14 dicembre 2009

MILANO RECIPIENTE


Famosa è la Container City di Londra, progettata dall’architetto Nicholas Lacey, un piccolo quartiere (ma sarebbe meglio dire una piccola palazzina) poco oltre Canary Wharf, appollaiato in un’ansa del Tamigi nel cuore degli East Docks, che guarda verso il Millennium Dome sull’altra sponda del fiume. È bella, di per sé, la costruzione, fatta di container recuperati e montati su una struttura di sostegno in acciaio, coibentati e rifiniti all’interno con lastre di cartongesso. Si tratta di studi professionali e piccoli uffici, ma anche qualche abitazione è stata aggiunta in questo insieme multicolore addobbato con fiori e piante e dove, lì a fianco, un altro container diventa un piccolo postoristoro in cui mangiare ottimi hamburger.

Tutto ciò risale al 2001, ed è stato il primo passo di tutta una serie di applicazioni di tale sistema da parte della USM (Urban Space Management): mercati, ampliamenti di scuole e così via, fino alla recente aula addizionale (del 2008) per la Cyril Jackson School, montata in un solo weekend.

La cronaca dell’architettura contemporanea è variamente punteggiata di container, ma sembra comunque un modello non proprio mediterraneo, dove le applicazioni hanno visto scale e modalità d’intervento ben diverse da un nord Europa o una West Coast dove un abbondante surplus fa dei container una sorta di diretto materiale da costruzione. Il modello non è solo anglosassone, però.

Un interessante libro sfogliato di recente, “Vernacular Architecture Contained”, prende in esame i vari baraccamenti costruiti con container nel sudest asiatico, con Hong Kong come baricentro, e ne analizza le conformazioni trovandovi analogie con le tipologie dell’architettura vernacolare cinese, a corte, a palafitta eccetera. E tale matrice cinese la sta sfruttando la Travelodge con un hotel sperimentale a Uxbridge, nel distretto ovest di Londra, fatto di container importati dalla Cina, con bagno e finestre preinstallati, il che permette di accorciare i tempi di assemblaggio del 25% (e costruirlo in 12 settimane) e ridurre i costi del 10%, anche in vista dei giochi olimpici londinesi del 2012. Poi, lo stesso criterio può essere usato anche per case studentesche e residenze urbane, dicono i costruttori della Verbus System che hanno sviluppato il sistema modulare.

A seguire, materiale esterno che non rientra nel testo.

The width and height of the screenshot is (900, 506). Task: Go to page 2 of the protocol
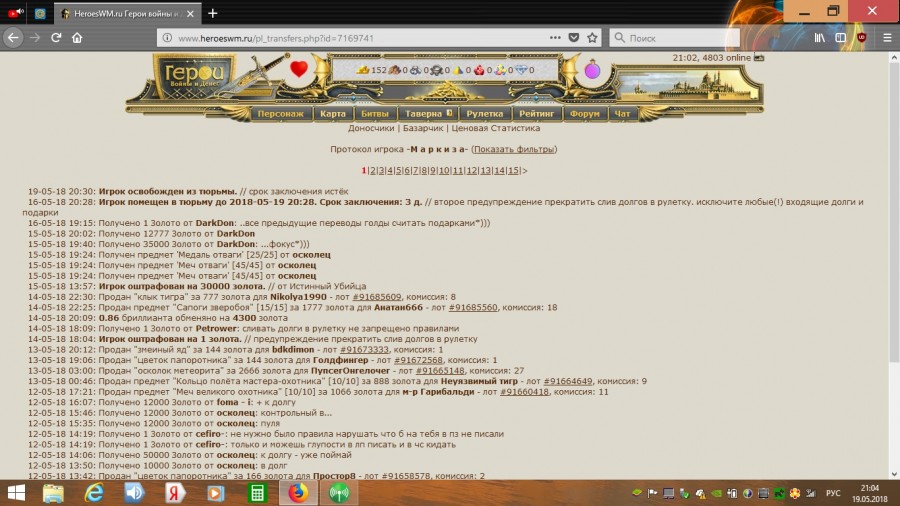372,171
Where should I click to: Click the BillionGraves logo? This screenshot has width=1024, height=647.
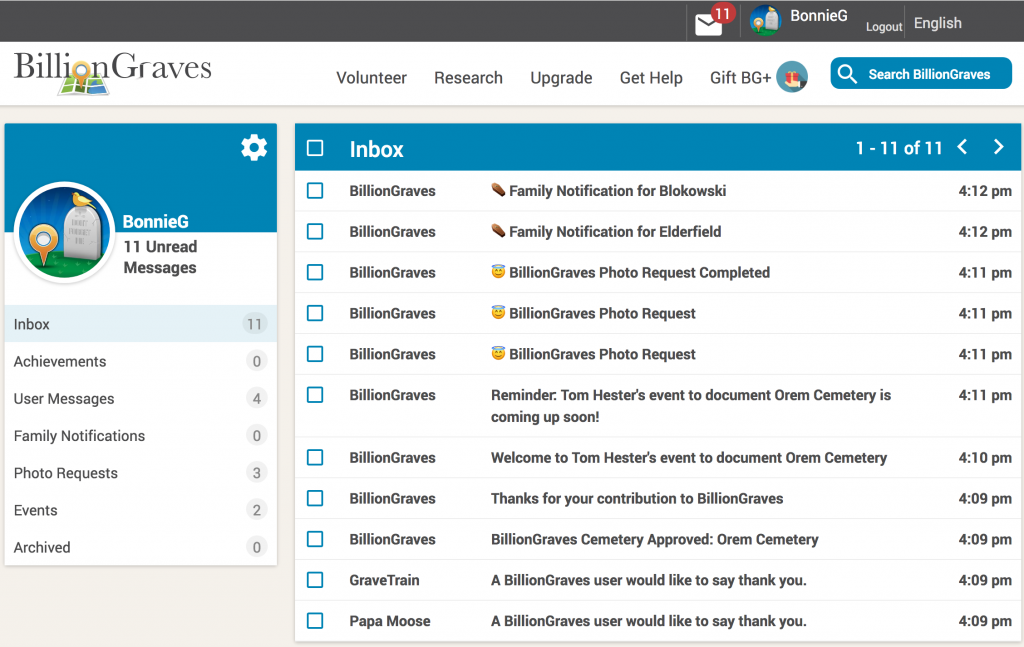112,72

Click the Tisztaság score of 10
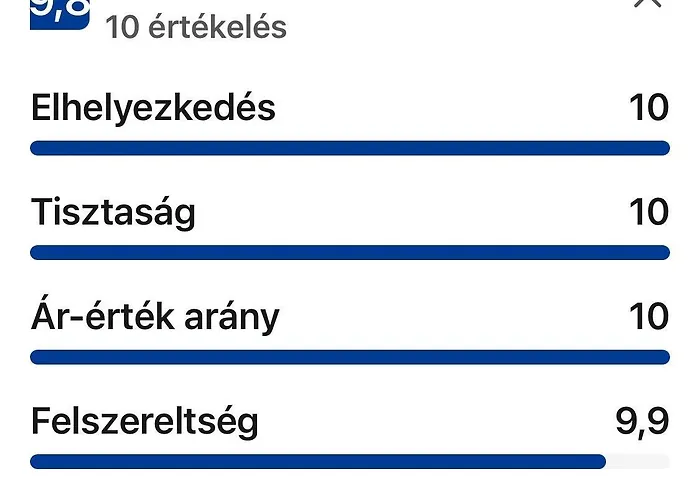coord(649,212)
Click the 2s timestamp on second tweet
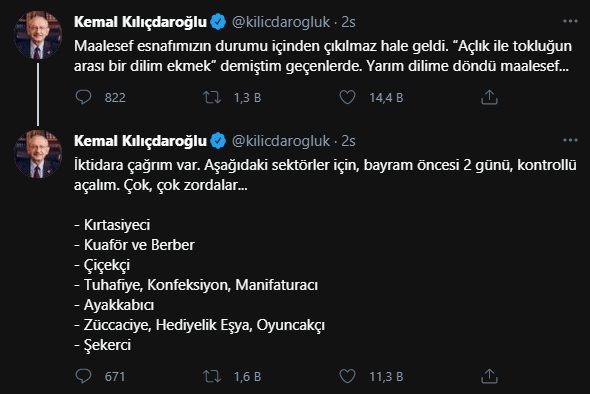The width and height of the screenshot is (590, 394). point(348,141)
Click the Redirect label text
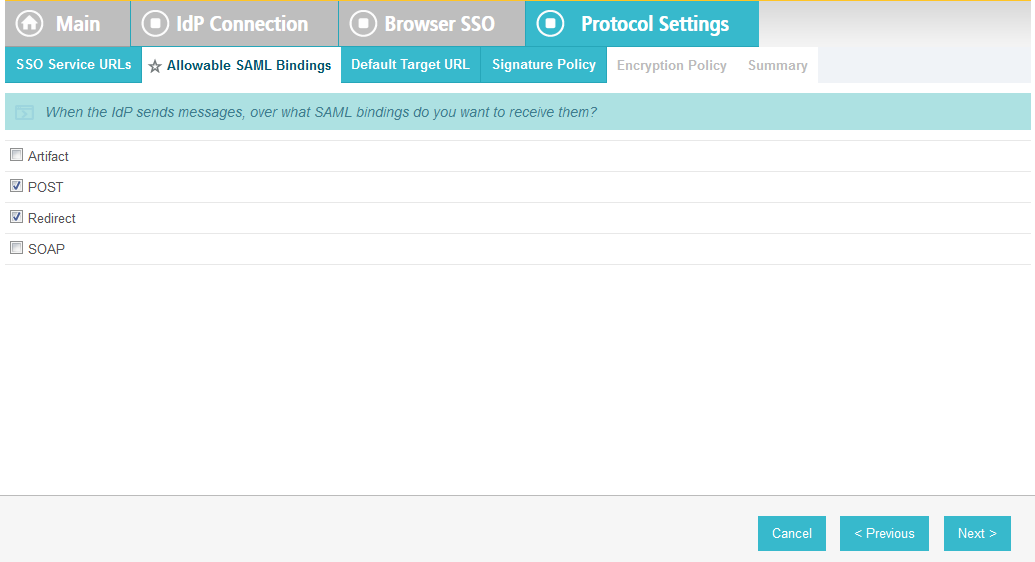 (51, 219)
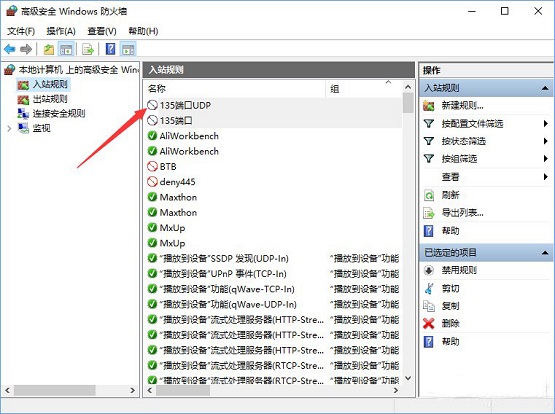
Task: Open the 查看(V) menu
Action: [102, 31]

Ed è la stessa cosa che avrà pensato Masseroli nell’annunciato programma di housing sociale del Comune di Milano per affrontare il problema della casa a basso costo – per chi non può accedere, per reddito, né alle case popolari pubbliche né agli esorbitanti affitti di mercato – e ravvisando nel container, icona ormai abusata a dir il vero, una possibile soluzione.

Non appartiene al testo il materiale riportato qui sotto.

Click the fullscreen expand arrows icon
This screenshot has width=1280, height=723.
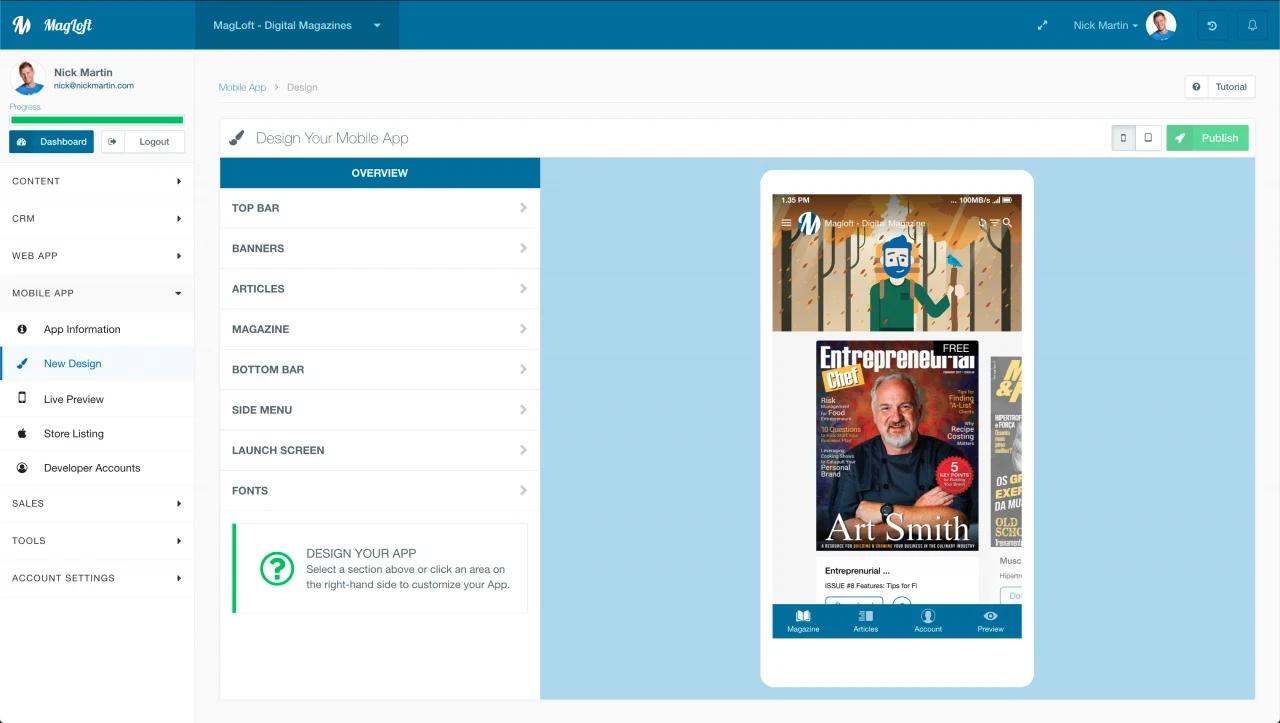(1042, 25)
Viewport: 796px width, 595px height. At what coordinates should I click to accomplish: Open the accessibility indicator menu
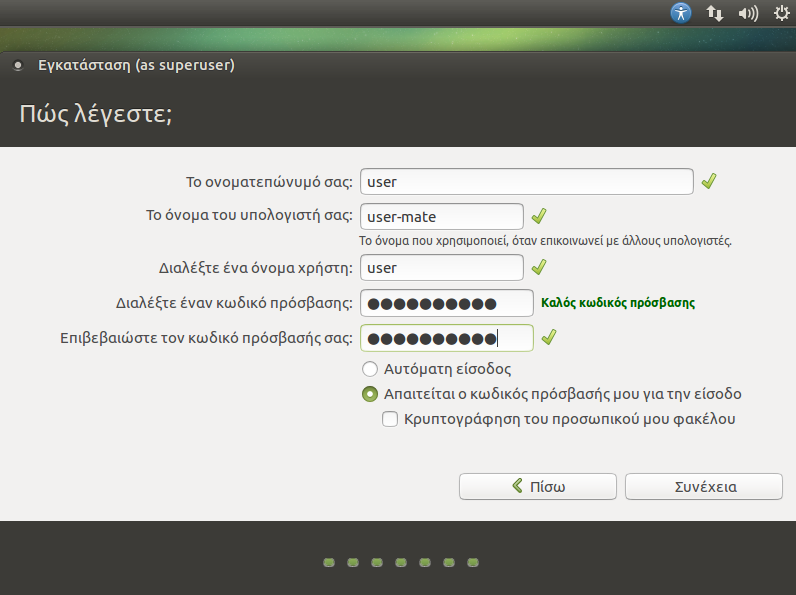[x=681, y=13]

In Italia, in effetti, i precedenti non mancano, ma sempre finalizzati a limitati usi nel tempo e nello spazio. Allestimenti di mostre temporanee, come il progetto Restart di Maurizio Navone di qualche anno fa, a Milano, oggetto che non presupponeva costi e oneri aggiuntivi come effetti collaterali della sua ben determinata funzione culturale. A Lecco è attivo da qualche anno Campus Point, su progetto di Arturo Montanelli commissionato dal Politecnico di Milano, per dare spazi immediati a sette laboratori di ricerca durante la fase di espansione dell’Università nell’area dell’ex ospedale, la cui fine lavori è prevista per il 2010. Sono 27 (simil) container rosso vivo, assemblati a secco su tre livelli, con una facciata in moduli vetrati di 3×3 metri. Ma il tutto è appoggiato a un edificio esistente, di cui sfrutta risorse già date, e una volta esaurita la sua funzione verrà smontato e ricollocato all’interno del Campus con altri usi, a diretta gestione studentesca. Per uscire dalla stretta logica formale del container e allargare il campo ad altri sistemi di prefabbricazione, da anni lo studio Atelier 2 di Milano, con la partnership di Dubosc e Landowski di Parigi, sta sviluppando il sistema “Armadillo” nato come ospedale di emergenza per Emergency, ma variamente declinabile anche come possibile abitazione.

Insomma, il tema è fecondo, da un punto di vista progettuale. Ma pensarlo come alternativa a una più seria, strutturale, politica per la casa a Milano, per quanto temporanea, fa sorgere delle perplessità, anche perché si ventila la “novità” della formula del riscatto: la possibilità, cioè, di trasformare l’affitto in rata per un acquisto futuro. Ma che senso ha acquistare un’abitazione a termine? O quel termine, forse, potrebbe non essere tale?